Yazıda Türk liderin ilk kez bunu Türkiye Cumhuriyeti Başbakanı iken Eylül 2013'te ilan ettiği, ancak o zamandan beri, özellikle 2016'dan sonra ülkede çok şeyin değiştiği, bir darbe girişiminin olduğu, tüm devlet kurumlarında çok ciddi tasfiyelerin yapıldığı, parlamenter sistemden Erdoğan’a daha fazla otoriter güç devşirdiği başkanlık sistemine geçtiği ve 2016 sonrası elde ettiği bu güç ve etki ile Suriye'nin kuzeyindeki ve Doğu Akdeniz'de örtülü olmayan hırslarıyla 2018 yılında bu retoriki yeniden dolaşıma soktuğu vurgulanıyor .
Bu arada, geçtiğimiz Mart ayında Türkiye Cumhurbaşkanı'nın “Dünya beşten büyüktür” ifadesi bir girişimci tarafından marka olarak patentlendiği de yazıda belirtiliyor.
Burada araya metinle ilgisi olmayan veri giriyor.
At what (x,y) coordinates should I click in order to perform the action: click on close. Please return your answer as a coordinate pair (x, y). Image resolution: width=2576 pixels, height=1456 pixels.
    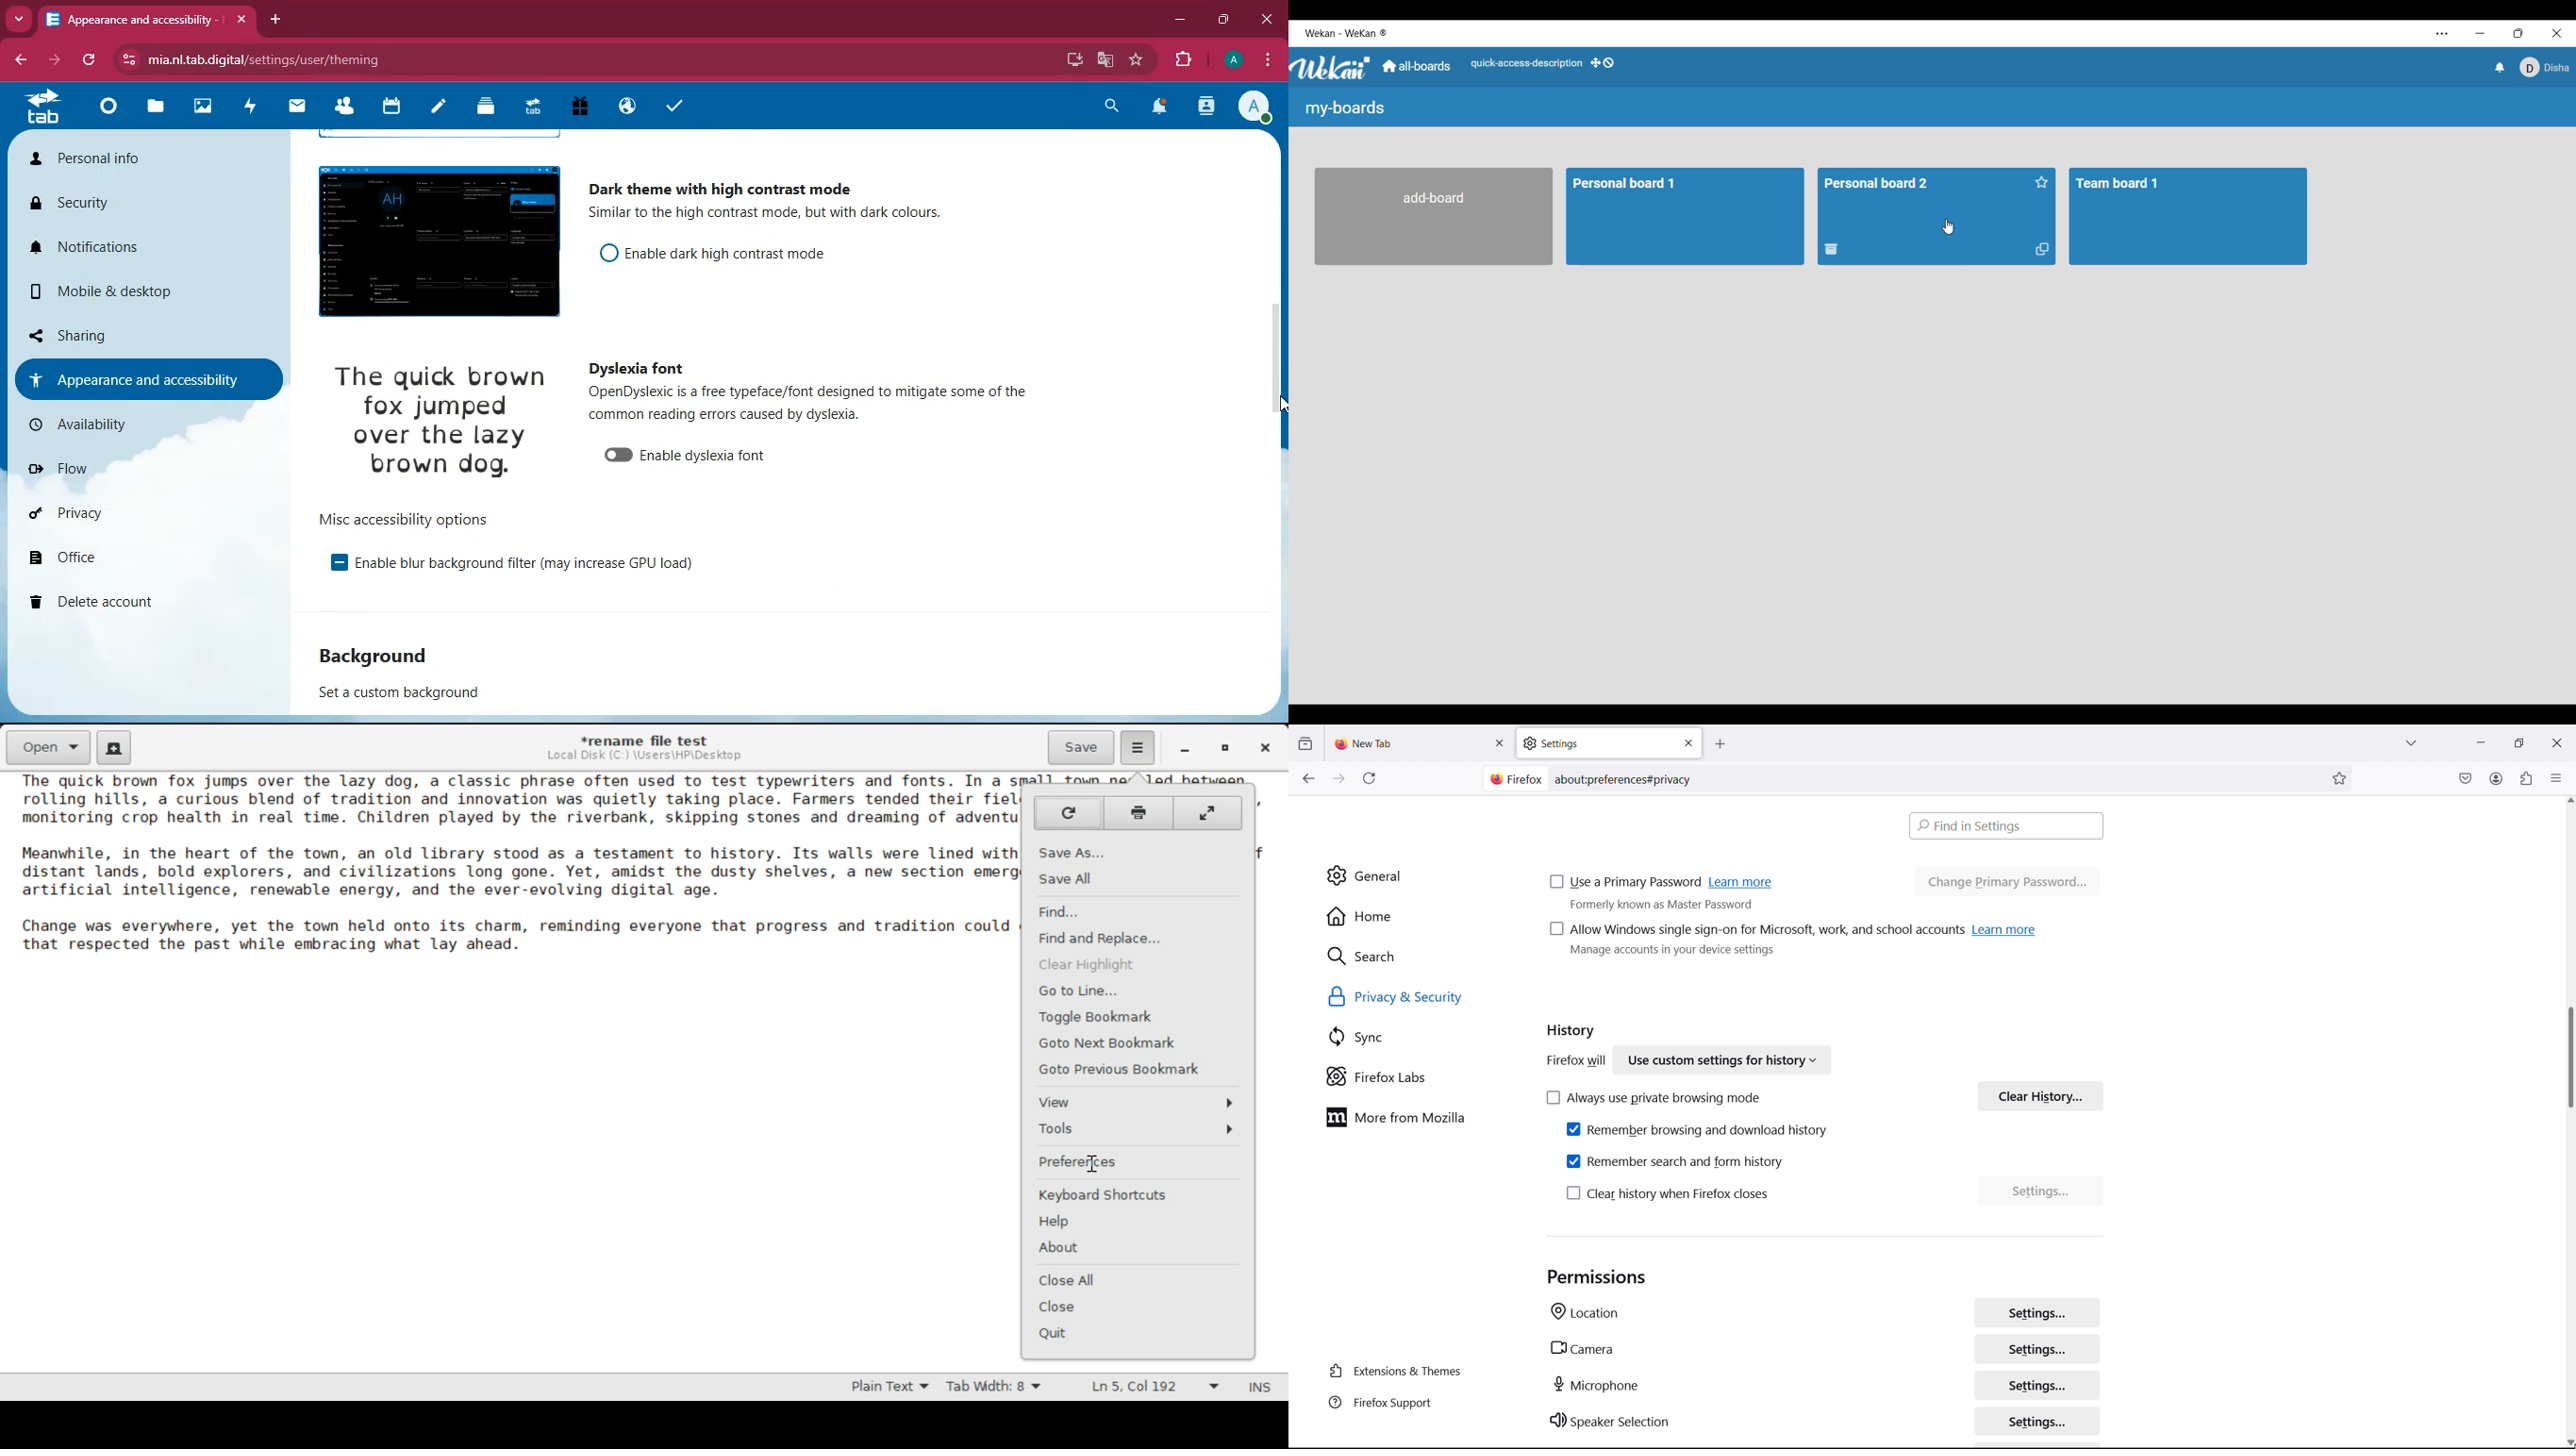
    Looking at the image, I should click on (1267, 20).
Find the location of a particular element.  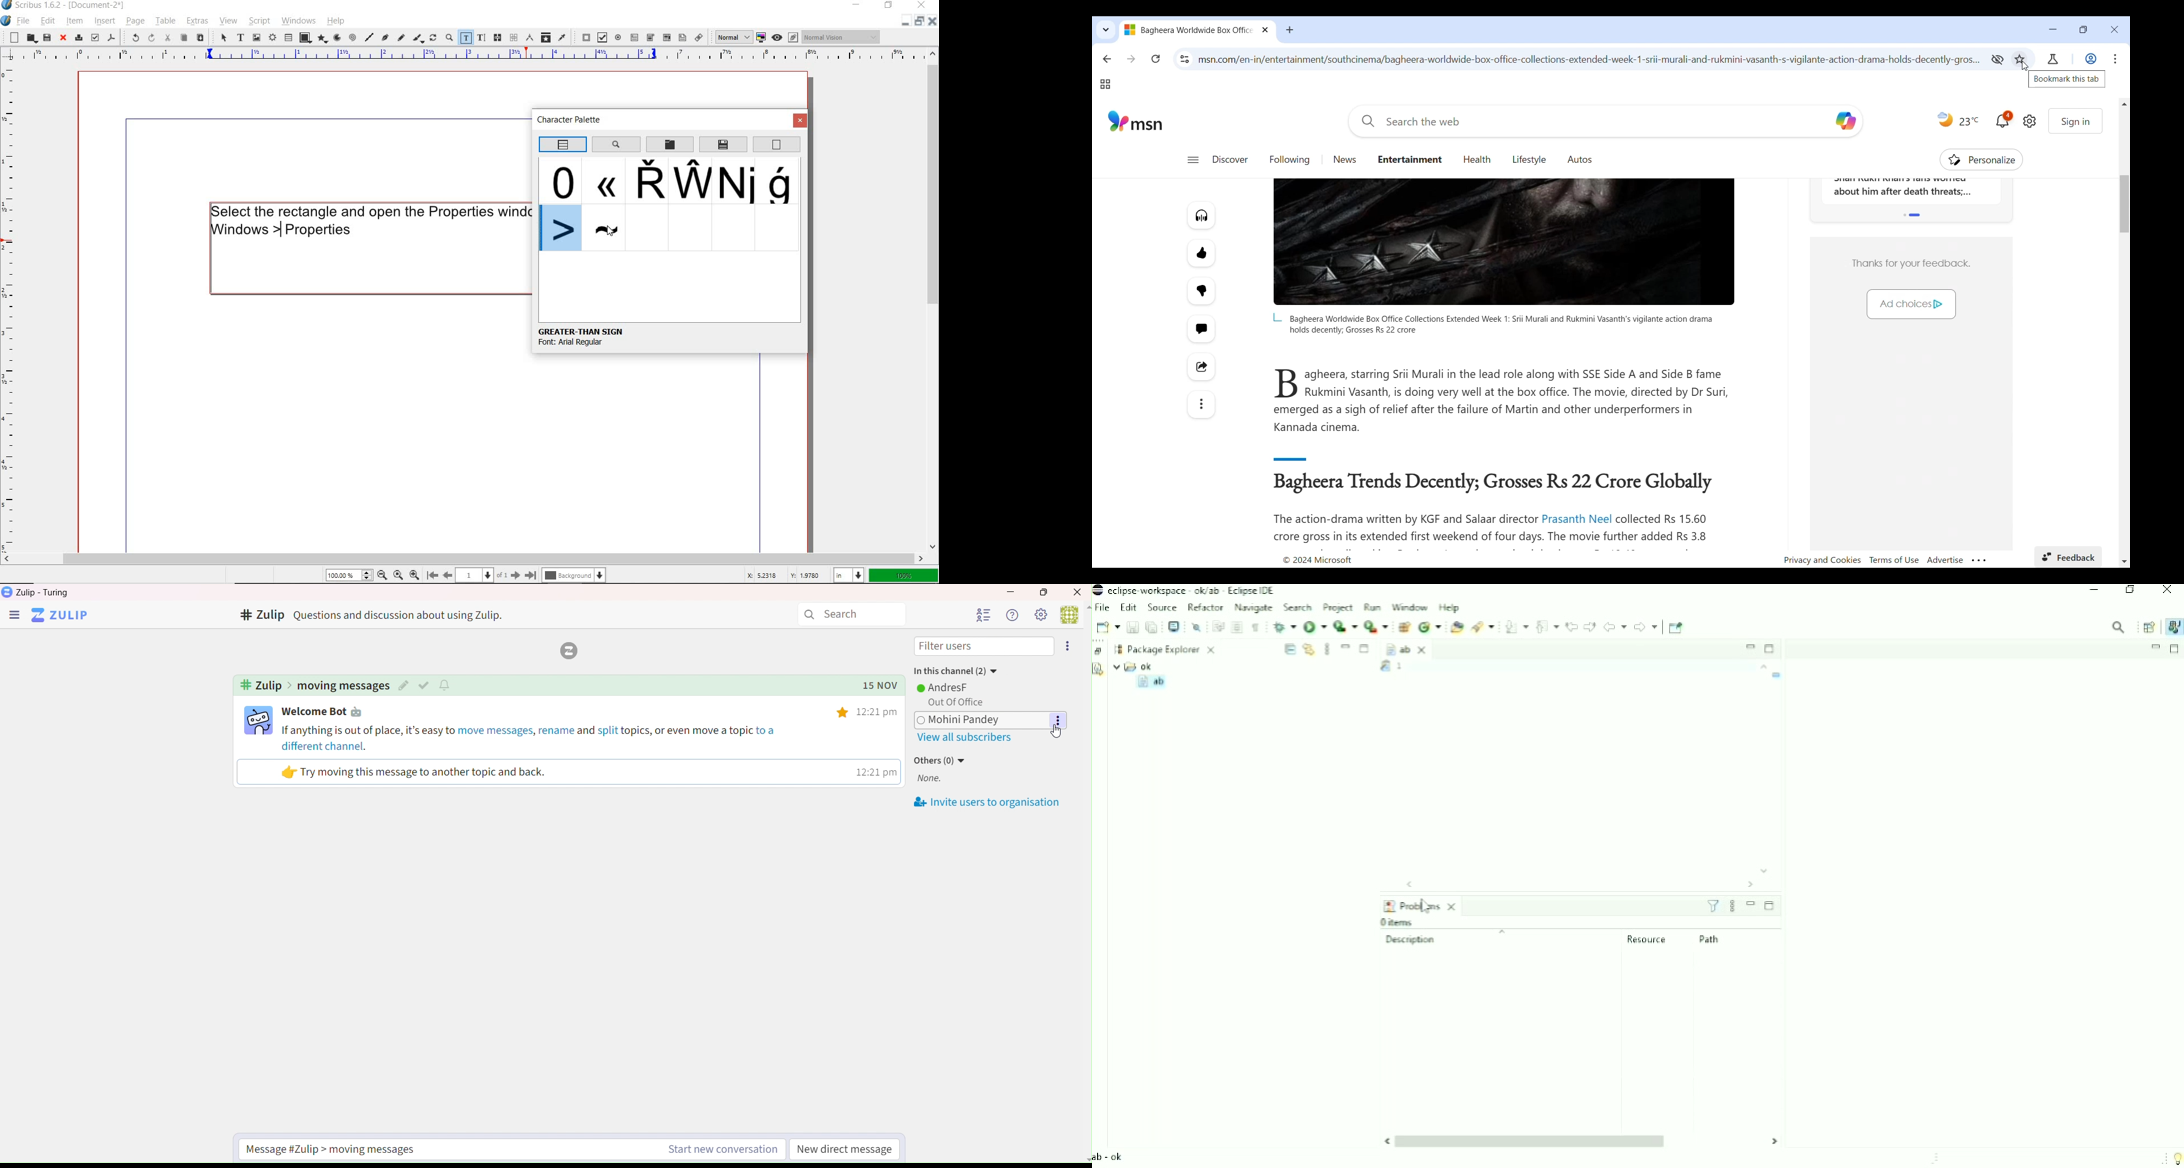

View site information is located at coordinates (1185, 59).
Öte yandan BM Genel Kurulunun 74. oturumunda konuşan Erdoğan, saplantısını şu sözlerle açıkladı:
“Bu Kürsüden yıllarından beri, insanlığın kaderinin sınırlı sayıda ülkenin iradesine bağlı olamayacağını söylüyorum. Bugün burada tekrar söyleyeceğim: Dünya beşten büyüktür. Düşüncemizi, kurumlarımızı ve normlarımızı değiştirmenin zamanı geldi. Nükleer silah devletleri ile nükleer silahsız devletler arasındaki eşitsizlik bile küresel dengeyi zayıflatmak için yeterlidir. Herkes gibi, nükleer silaha sahip ülkelerin özellikle bu silahları olmayanları tehdit etmesinden endişe duyuyoruz. Ve nükleer potansiyele dayalı kitle imha silahları, tamamen ortadan kaldırılmak yerine her krizde bir koz olarak kullanılır. Bu potansiyel ya herkes için yasak olmalı ya da herkese açık olmalıdır. ”
Türkiye için Nükleer Savaş Başlıkları
İlginç bir şekilde, Genel Kurul'dan kısa bir süre önce, Türk Cumhurbaşkanı nükleer silahlar hakkında konuşmaya başladı ve bazı devletlerin savaş başlıkları olduğu gerçeğinden memnun olmadığını, ancak Türkiye'nin de sahip olmamasından da memnun olmadığını söyledi.
Erdoğan’ın “Bize nükleer silahlar üretmeye çalışmayın diye söyleniyor fakat ben onlara komşumuz olan ve bu silahlarla herkesi tehdit eden bir İsrail örneği veriyorum. Bunu kabul etmiyorum ”sözlerine vurgu yapılıyor.
Erdoğan’dan Türk devletlerine: Hükmetmeye hazır olun!
Son birkaç hafta içinde Türk liderin bu bağlamda bir kaç kez konuşmasının önemine vurgu yapılan yazıda bu yeni dünya düzeninin Türkçe konuşan devletlerle kurulacağının söylenmesinin altı çiziliyor.
Erdoğan’ın ‘Allah'ın izniyle, elbette, koronavirüse karşı savaşı kazanacağız. Ve sonra yeni bir dünyanın gerçeğiyle yüzleşeceğiz. Bu nedenle bir yandan enfeksiyonla mücadelemizi sürdürürken, diğer yandan salgını takip eden döneme hazırlık yapmalıyız’ sözleri değerlendirilerek Türk lider ne yapıyor? Sorusunu soruyor ve cevap olarak da Erdoğan’ın konuşmalarına dayanarak; ‘Erdoğan nükleer silahlar BM Güvenlik Konseyi üyesi ve yeni dünya düzeninin süper gücü ile Türk dünyasının lideri olmak istiyor’ yorumunda bulunuluyor.